Hello, I'm new to Prefect and I'm wondering if I c...
# ask-community
s
Hello, I'm new to Prefect and I'm wondering if I can use Prefect for my use case. I have a python script that extracts data from Google sheets and loads them into SnowFlake. A cron is used to schedule it running daily. Similarly, there are singer taps and targets orchestrated by the pipelinewise to load data from databases to SnowFlake. They are also scheduled by crons. The loaded data are then transformed using DBT and are scheduled much later than the above crons. Most of the examples I see in the Internet are workflows running python functions with task decorator.
k
Hi @Sumit Kumar Rai! Yes this sounds like a use case that Prefect can perfectly handle. We have a lot a task library that a lot of community members have contributed to. The Snowflake task and dbt task are commonly used. there is also a Google Sheets task. This can all be tied together with Prefect. Yes, you will have to write Python code but there is definitely a lot to start with.
s
@Kevin Kho Does that mean I have to ditch my python script that loads the Google Sheet and rewrite it as prefect task?
k
If you already have a Python script, all you have to do is wrap it in a function and apply the
@task
decorator to use it in Prefect. Prefect by design is non-invasive and cleanly wraps around your existing code.
s
What about the singer taps and targets that I'm using in pipelinewise? How can I use them in Prefect?
k
I am not familiar with this. Let me look at bit
Ok so for pipelinewise, if you are invoking it using the command line, you can use Prefect to run that via a
ShellTask
as long as you install the dependencies
Our dbt task inherits from the
ShellTask
. I think the approach would be to orchestrate the pipelinewise stuff through Prefect.
s
This is helpful. But how can I make the pipelinewise cli available?
k
How are you running them at the moment? Through a UI?

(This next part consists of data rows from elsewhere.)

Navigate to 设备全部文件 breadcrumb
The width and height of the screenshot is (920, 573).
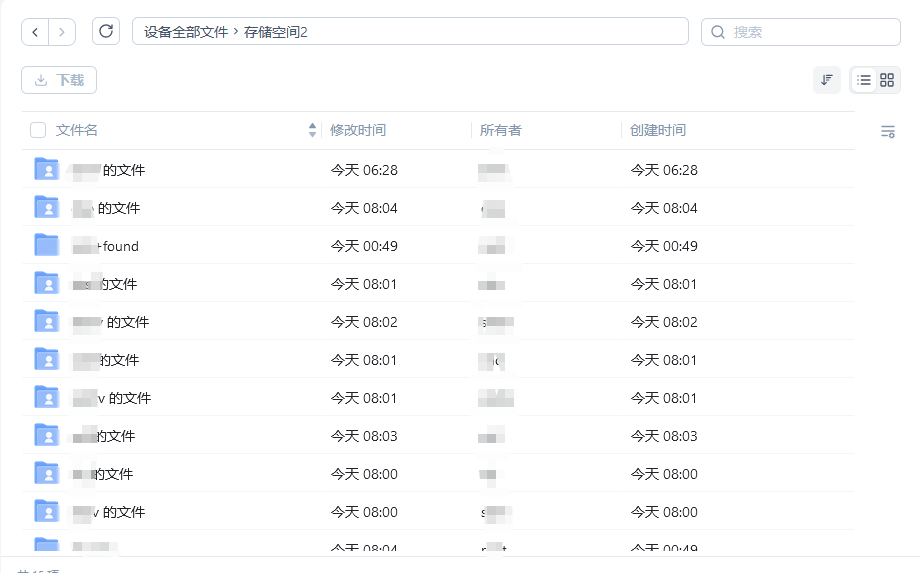pyautogui.click(x=186, y=32)
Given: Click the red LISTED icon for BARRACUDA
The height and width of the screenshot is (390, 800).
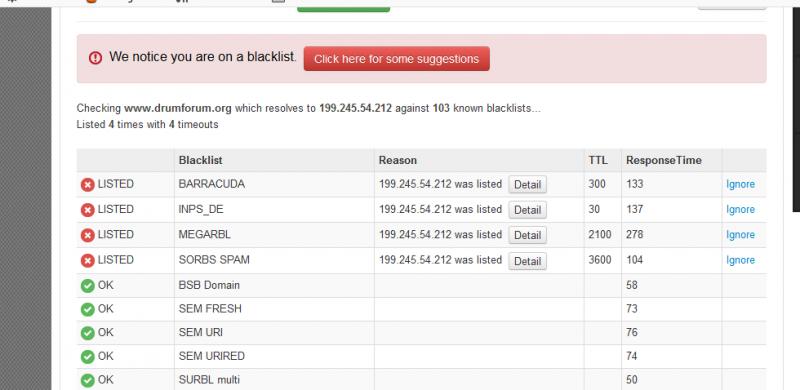Looking at the screenshot, I should (x=88, y=185).
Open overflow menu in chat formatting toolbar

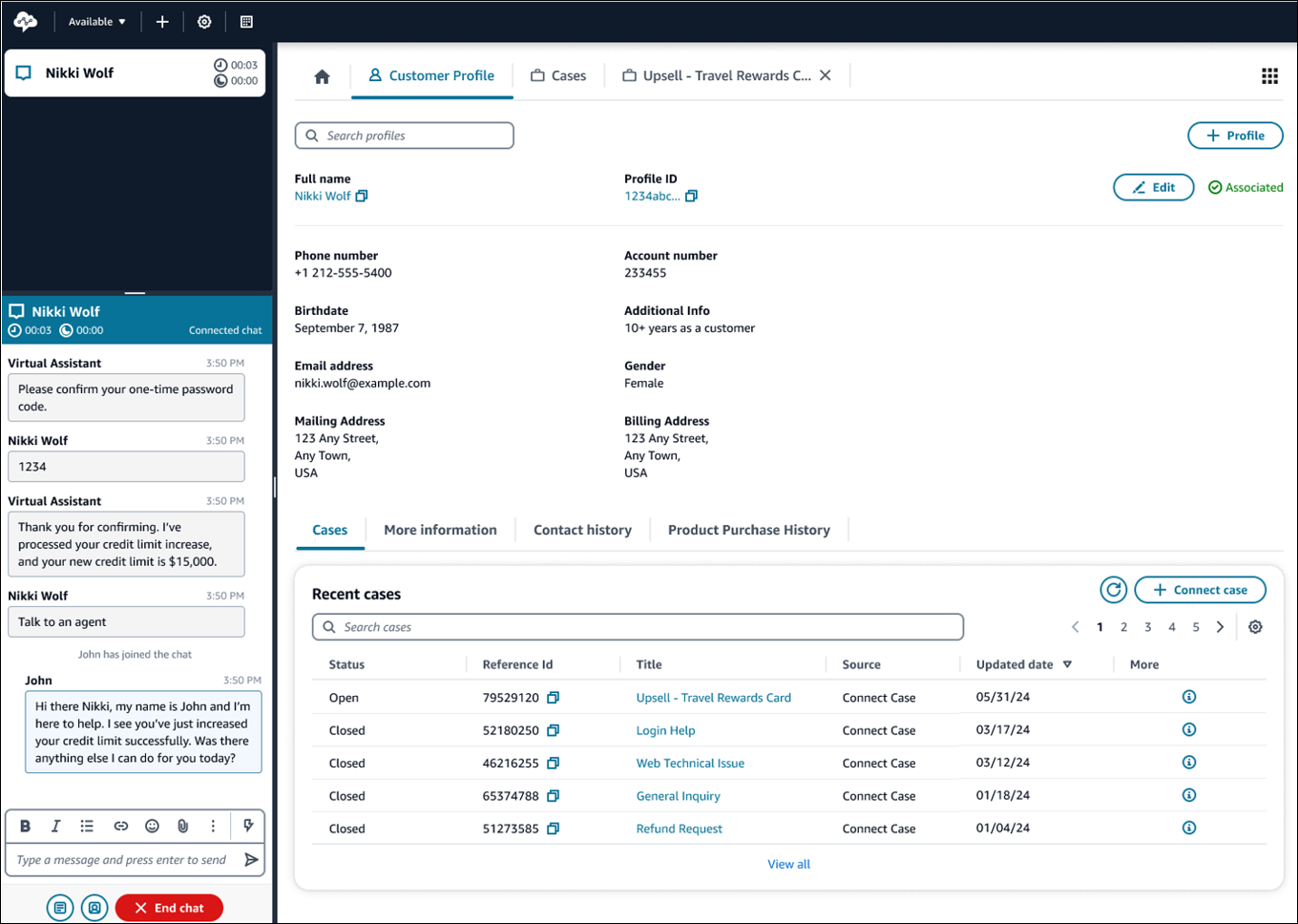(x=213, y=825)
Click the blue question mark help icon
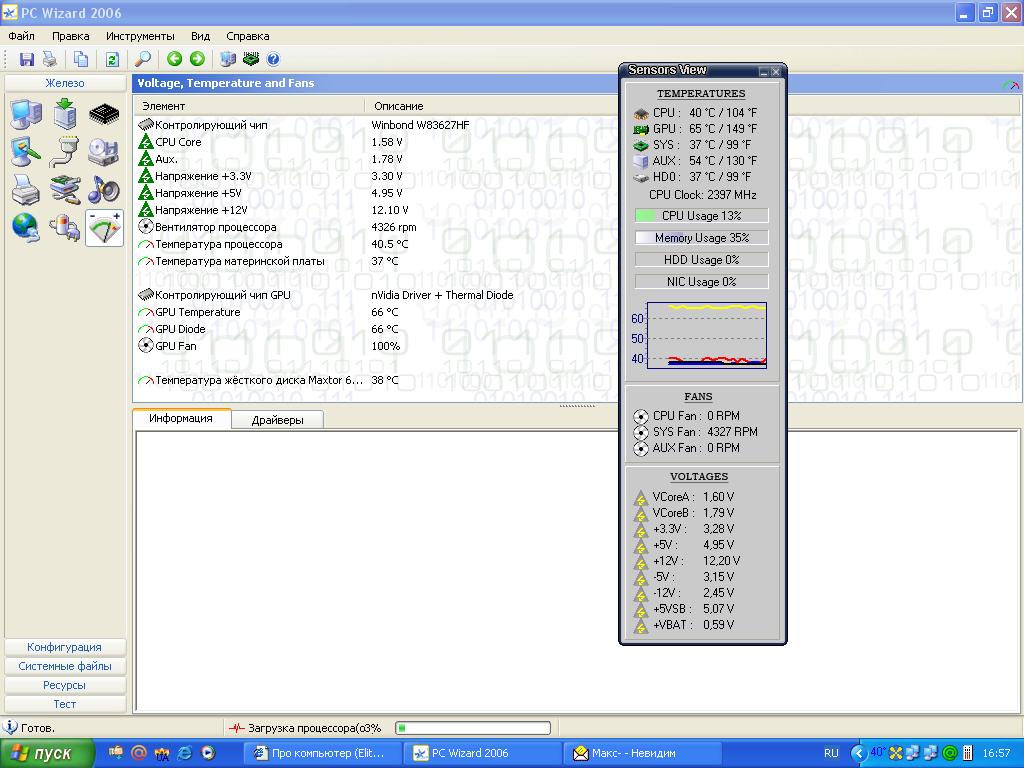 tap(273, 60)
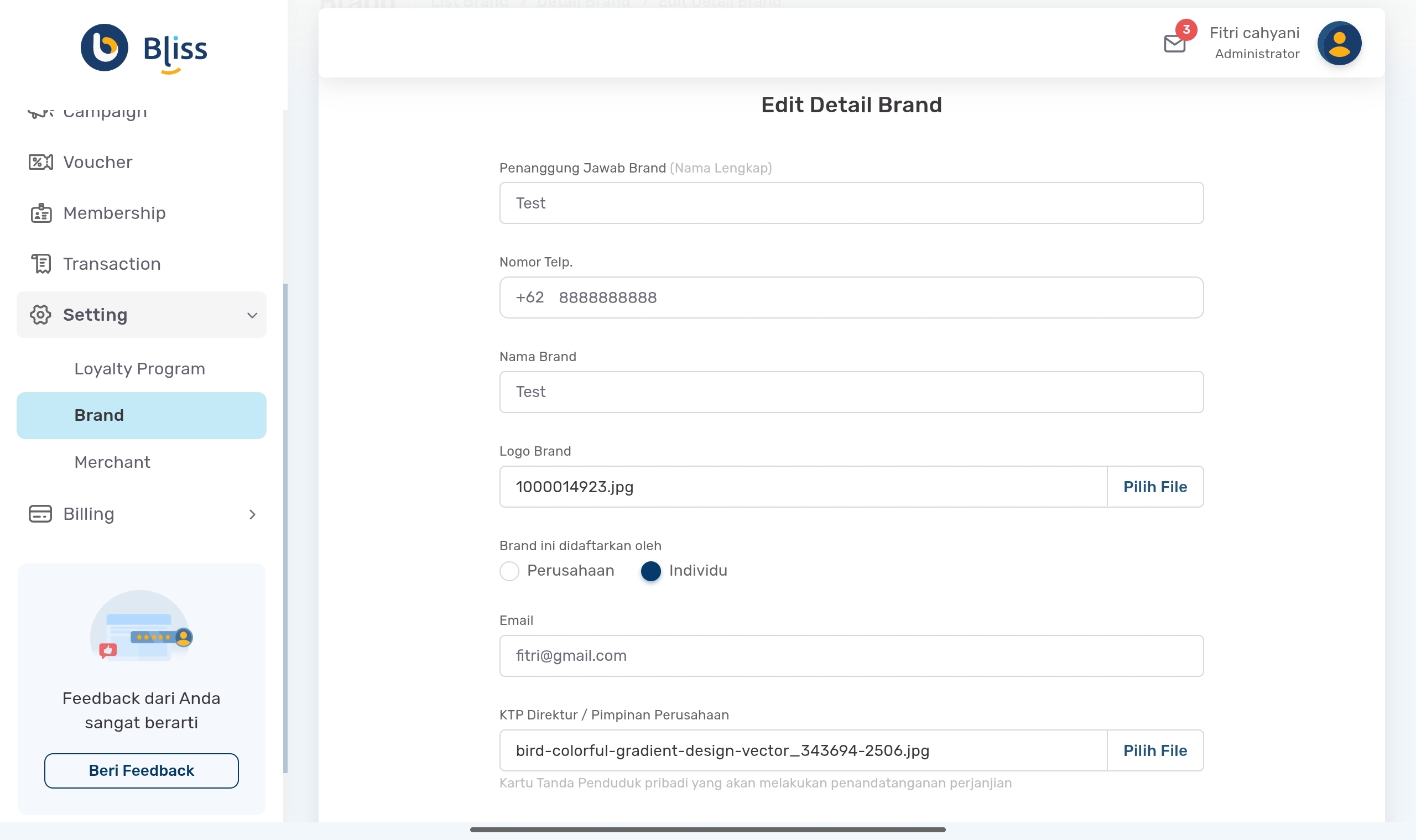Click the Billing card icon
Screen dimensions: 1416x840
click(41, 514)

At the very least though, taps and targets can be invoked like
Copy code
my-packaged-tap | target-postgresql -- config conf.json
s
What I meant was, in the case of dbt, I can pass dbt command and the
ShellTask
runs the command. But the dbt cli has to be somewhere, maybe it is already installed in the Prefect agent (I don't know).
k
I’m seeing this in the pipelinewise docs
Copy code
pipelinewise run_tap --tap mysql_sample --target snowflake
If you use it like this, Prefect can just call it with the shell task.
Ahh, yes to you need to install it on the agent. Ideally this is done through Docker. The agent will be responsible for grabbing that container and running your flow.
I just wanna mention that running pipelinewise for batch ETL jobs makes sense, but it probably doesn’t make as much sense together if you want to use Pipelinewise as a stream.
s
Currently we are ok with the batch jobs for our use cases.
👍 1
So, do I create a workflow to install pipelinewise or should I reference prefect agent docker image to make a custom one and create agents from it?
k
Yes you can make your own image and pass it to an agent. Only requirement is that prefect can be installed on it.
s
I noticed that GitHub tasks doesn't have clone tasks. How can I retrieve and use my dbt project that exists in the repo?
k
You can probably do it through the Docker container that you pass to run things on. Would that work for you?
s
If I pass the docker container, will the Prefect's DbtTask be in use?
k
It does but you would need to install
dbt
itself in the container.